Summary: DN normalizer: ESC HEX HEX is not normalized
Product: [Retired] 389 Reporter: Noriko Hosoi <nhosoi>
Component: Directory ServerAssignee: Noriko Hosoi <nhosoi>
Status: CLOSED CURRENTRELEASE QA Contact: Viktor Ashirov <vashirov>
Severity: medium Docs Contact:
Priority: low    
Version: 1.2.6CC: andrey.ivanov, nkinder, rmeggins
Target Milestone: ---   
Target Release: ---   
Hardware: All   
OS: Linux   
Whiteboard:
Fixed In Version: Doc Type: Bug Fix
Doc Text:
Story Points: ---
Clone Of: Environment:
Last Closed: 2015-12-07 16:49:45 UTC Type: ---
Regression: --- Mount Type: ---
Documentation: --- CRM:
Verified Versions: Category: ---
oVirt Team: --- RHEL 7.3 requirements from Atomic Host:
Cloudforms Team: --- Target Upstream Version:
Embargoed:
Bug Depends On:    
Bug Blocks: 434914    
Attachments:
Description Flags
git diff
none
git patch file
nhosoi: review?, rmeggins: review+
MODRDN ldif to pure ASCII RDN
none
MODRDN ldif to non-ASCII RDN none

Description Noriko Hosoi 2010-03-12 18:30:08 UTC
Description of problem:
Reported by Andrey Ivanov following the bug 570107:
I've compiled the sources from git checkout that i've just made.
Up to the test 4 everything is just like you describe(the import in base64 is
corrected).

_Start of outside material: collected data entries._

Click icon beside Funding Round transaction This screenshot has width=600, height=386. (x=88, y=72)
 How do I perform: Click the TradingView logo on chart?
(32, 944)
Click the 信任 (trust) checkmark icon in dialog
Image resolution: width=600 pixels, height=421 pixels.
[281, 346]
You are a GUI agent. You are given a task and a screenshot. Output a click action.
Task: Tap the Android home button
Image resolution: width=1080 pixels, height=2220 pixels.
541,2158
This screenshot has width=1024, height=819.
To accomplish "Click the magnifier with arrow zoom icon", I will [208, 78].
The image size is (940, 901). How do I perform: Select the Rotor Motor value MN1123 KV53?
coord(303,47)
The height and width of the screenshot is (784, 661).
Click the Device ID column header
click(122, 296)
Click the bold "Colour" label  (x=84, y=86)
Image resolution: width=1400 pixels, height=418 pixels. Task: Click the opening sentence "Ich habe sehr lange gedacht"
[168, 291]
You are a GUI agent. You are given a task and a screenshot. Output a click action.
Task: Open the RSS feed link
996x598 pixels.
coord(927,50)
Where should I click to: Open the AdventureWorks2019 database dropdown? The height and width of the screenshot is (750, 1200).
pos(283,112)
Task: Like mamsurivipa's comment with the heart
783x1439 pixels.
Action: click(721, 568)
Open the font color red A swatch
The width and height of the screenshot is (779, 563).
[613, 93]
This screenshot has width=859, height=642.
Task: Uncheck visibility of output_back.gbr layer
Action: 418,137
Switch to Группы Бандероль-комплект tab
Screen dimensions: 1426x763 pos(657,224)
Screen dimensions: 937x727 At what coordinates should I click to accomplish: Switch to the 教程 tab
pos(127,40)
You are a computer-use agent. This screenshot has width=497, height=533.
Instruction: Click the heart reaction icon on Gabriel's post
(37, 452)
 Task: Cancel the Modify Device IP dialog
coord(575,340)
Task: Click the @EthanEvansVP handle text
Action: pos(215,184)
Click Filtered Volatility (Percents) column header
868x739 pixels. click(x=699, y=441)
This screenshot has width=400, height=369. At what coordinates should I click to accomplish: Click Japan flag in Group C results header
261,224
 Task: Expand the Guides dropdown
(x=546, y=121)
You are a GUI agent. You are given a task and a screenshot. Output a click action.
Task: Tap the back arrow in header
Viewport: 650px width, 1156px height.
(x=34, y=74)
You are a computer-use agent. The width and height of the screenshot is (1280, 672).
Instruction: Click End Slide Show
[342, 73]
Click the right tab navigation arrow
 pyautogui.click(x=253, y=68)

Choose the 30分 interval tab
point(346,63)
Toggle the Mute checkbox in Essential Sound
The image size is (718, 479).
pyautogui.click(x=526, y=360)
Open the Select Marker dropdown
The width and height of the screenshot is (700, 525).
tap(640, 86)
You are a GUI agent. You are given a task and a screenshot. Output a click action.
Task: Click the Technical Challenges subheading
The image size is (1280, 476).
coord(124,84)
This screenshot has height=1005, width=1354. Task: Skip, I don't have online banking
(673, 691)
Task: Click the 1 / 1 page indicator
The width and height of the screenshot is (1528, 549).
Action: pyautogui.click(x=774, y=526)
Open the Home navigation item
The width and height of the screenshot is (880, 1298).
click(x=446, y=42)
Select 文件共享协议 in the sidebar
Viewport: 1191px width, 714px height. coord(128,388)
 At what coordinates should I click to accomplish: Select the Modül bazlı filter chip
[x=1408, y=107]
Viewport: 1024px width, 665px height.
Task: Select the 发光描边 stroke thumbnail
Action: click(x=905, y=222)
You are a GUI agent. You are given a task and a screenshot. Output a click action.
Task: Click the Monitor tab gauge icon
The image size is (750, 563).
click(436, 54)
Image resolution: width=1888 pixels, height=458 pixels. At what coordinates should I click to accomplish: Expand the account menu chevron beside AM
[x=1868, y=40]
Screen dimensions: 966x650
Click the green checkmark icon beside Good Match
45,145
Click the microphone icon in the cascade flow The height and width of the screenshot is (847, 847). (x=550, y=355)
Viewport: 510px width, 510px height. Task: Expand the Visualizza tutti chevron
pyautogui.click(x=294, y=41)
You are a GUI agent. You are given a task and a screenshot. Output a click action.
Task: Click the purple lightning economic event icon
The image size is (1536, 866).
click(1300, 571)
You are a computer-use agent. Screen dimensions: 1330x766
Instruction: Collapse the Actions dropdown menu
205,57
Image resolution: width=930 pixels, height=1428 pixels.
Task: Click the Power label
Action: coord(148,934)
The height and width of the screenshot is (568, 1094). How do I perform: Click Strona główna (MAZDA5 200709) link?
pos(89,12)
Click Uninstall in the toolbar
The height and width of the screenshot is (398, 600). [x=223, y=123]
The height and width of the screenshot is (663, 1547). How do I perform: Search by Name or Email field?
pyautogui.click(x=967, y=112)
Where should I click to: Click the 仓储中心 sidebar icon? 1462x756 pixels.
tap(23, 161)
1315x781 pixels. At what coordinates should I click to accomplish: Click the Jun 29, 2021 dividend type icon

Starting from 5 you use ldapmodify of mozldap. I use ldapmodify of
OpenLDAP. And the representation of the dn is not the same. One can escape
UTF-8 symbols (i think it's part of rfc4514), so for example ldapvi(based on
ldapsearch) generates the following for the DN:

newrdn: cn=ATELIER M\C3\89CANIQUE

In other words, if i use ldapmodify of openldap starting from 5) 
[root@ldap-model Admin]# /usr/bin/ldapmodify -x -D 'cn=Directory Manager' -w
'<mdp>'
dn: cn=ATELIER MECANIQUE,ou=Objets,dc=id,dc=polytechnique,dc=edu
changetype: modrdn
newrdn: cn=ATELIER M\C3\89CANIQUE
deleteoldrdn: 1
newsuperior: ou=Objets,dc=id,dc=polytechnique,dc=edu

modifying rdn of entry "cn=ATELIER
MECANIQUE,ou=Objets,dc=id,dc=polytechnique,dc=edu"
rename completed

The resulting entry is exactly as i stated above. Actually there are two
problems :
* incorrect resulting entry :
/usr/bin/ldapsearch -x -D 'cn=Directory manager' -w '<mdp>' -b
"dc=id,dc=polytechnique,dc=edu" cn=* 

# ATELIER M\C3\89CANIQUE, Objets, id.polytechnique.edu
dn: cn=ATELIER M\C3\89CANIQUE,ou=Objets,dc=id,dc=polytechnique,dc=edu
objectClass: top
objectClass: inetOrgPerson
objectClass: organizationalPerson
objectClass: person
uid: toto
sn: toto
cn: ATELIER MC389CANIQUE

* absence of the MODRDN line in accesslog for this modification (and the
presence of RESULT line for the operation, cf op=1, tag-109 is the result of
moddn operation):
==> /Logs/Ldap/access <==
[12/Mar/2010:16:55:29 +0100] conn=4 fd=128 slot=128 connection from 127.0.0.1
to 127.0.0.1
[12/Mar/2010:16:55:29 +0100] conn=4 op=0 BIND dn="cn=Directory Manager"
method=128 version=3
[12/Mar/2010:16:55:29 +0100] conn=4 op=0 RESULT err=0 tag=97 nentries=0
etime=0.010000 dn="cn=Directory Manager"
[12/Mar/2010:16:55:34 +0100] conn=4 op=1 RESULT err=0 tag=109 nentries=0
etime=0.001000
[12/Mar/2010:16:55:36 +0100] conn=4 op=2 UNBIND
[12/Mar/2010:16:55:36 +0100] conn=4 op=2 fd=128 closed - U1
==> /Logs/Ldap/audit <==
time: 20100312165534
dn: cn=atelier de mecanique,ou=objets,dc=id,dc=polytechnique,dc=edu
changetype: modrdn
newrdn: cn=ATELIER DE M\C3\89CANIQUE
deleteoldrdn: 1

Comment 1 Noriko Hosoi 2010-03-13 00:36:51 UTC
Created attachment 399793 [details]
git diff

This fix is still a preliminary one.

I've found one bug in substr_dn_normalize which was failing to convert ESC HEX HEX format into a UTF-8 character.  In addition, if we set the normalized DN to the DN in the entry, this problem is solved.  Is it acceptable?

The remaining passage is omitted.